Masculine Aspirations, Migrant Realities: Disciplining Undocumented South Asian Men In Greek Agriculture
10:00 AM – 11:30 AM
Dr. Reena Kukreja, Adjunct Assistant Professor, Queen's
In this talk, I argue that the agrarian crisis in Pakistan and India has created a crisis of masculinity for small and marginal farm-holding men by stripping away their manhood, defined by the ‘breadwinner’ ideal. Migration overseas emerges as a compensatory masculine strategy to reinstate lost manly stature. In recent years, these men have filled a vital labour gap in Greece’s agrarian economy, the revitalization of which is also attributed to the large-scale use of cheap and flexible migrant force.
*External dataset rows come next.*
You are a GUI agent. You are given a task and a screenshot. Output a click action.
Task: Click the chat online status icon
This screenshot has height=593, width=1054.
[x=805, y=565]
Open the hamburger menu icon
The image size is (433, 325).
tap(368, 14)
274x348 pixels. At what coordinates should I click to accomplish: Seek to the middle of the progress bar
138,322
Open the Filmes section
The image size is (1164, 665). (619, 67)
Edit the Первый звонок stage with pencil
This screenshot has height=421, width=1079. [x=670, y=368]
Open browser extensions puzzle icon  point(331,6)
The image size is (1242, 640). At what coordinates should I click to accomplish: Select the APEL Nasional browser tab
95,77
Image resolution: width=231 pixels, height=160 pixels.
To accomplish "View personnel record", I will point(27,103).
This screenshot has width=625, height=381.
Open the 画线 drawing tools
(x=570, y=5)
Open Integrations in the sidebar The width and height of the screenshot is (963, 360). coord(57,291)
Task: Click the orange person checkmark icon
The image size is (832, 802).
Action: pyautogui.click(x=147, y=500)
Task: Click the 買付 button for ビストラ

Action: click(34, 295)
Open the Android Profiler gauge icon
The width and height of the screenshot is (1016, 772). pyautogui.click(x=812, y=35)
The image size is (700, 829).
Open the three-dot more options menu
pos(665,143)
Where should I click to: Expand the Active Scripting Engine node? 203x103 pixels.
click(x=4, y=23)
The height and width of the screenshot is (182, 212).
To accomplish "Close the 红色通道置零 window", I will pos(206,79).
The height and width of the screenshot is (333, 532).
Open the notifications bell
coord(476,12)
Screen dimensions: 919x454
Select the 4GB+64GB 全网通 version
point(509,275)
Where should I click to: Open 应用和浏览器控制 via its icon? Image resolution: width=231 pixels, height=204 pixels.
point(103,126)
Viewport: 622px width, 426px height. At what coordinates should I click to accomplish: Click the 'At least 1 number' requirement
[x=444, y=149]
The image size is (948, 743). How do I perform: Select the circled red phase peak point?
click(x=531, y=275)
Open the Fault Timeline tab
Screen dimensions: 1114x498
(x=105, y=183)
Drawing upon my research in rural Greece, I trace the processes through which the disciplinary mechanisms of migration and labour regimes, contingent on ‘illegality’ of status and exercised through emasculatory spectacles of deportation, succeed in reinforcing abject masculinity within these undocumented male migrants. The fear of deportation and loss of masculine stature works efficiently to enforce labour compliancy from these men’s racialised labouring bodies. I contend that the disciplinary power is also linked to racism, Islamophobia and the Greek ethno-nationalist project as it enforces a self-imposed discipline of invisibility from Greek public spaces by these men. Lastly, I foreground the novel use of a South Asian sport, Kabaddi, an embodiment of the men’s rural cultural identity, as a defiant act of masculine assertion and a highly visible resistance strategy against the disciplinary power of deportability.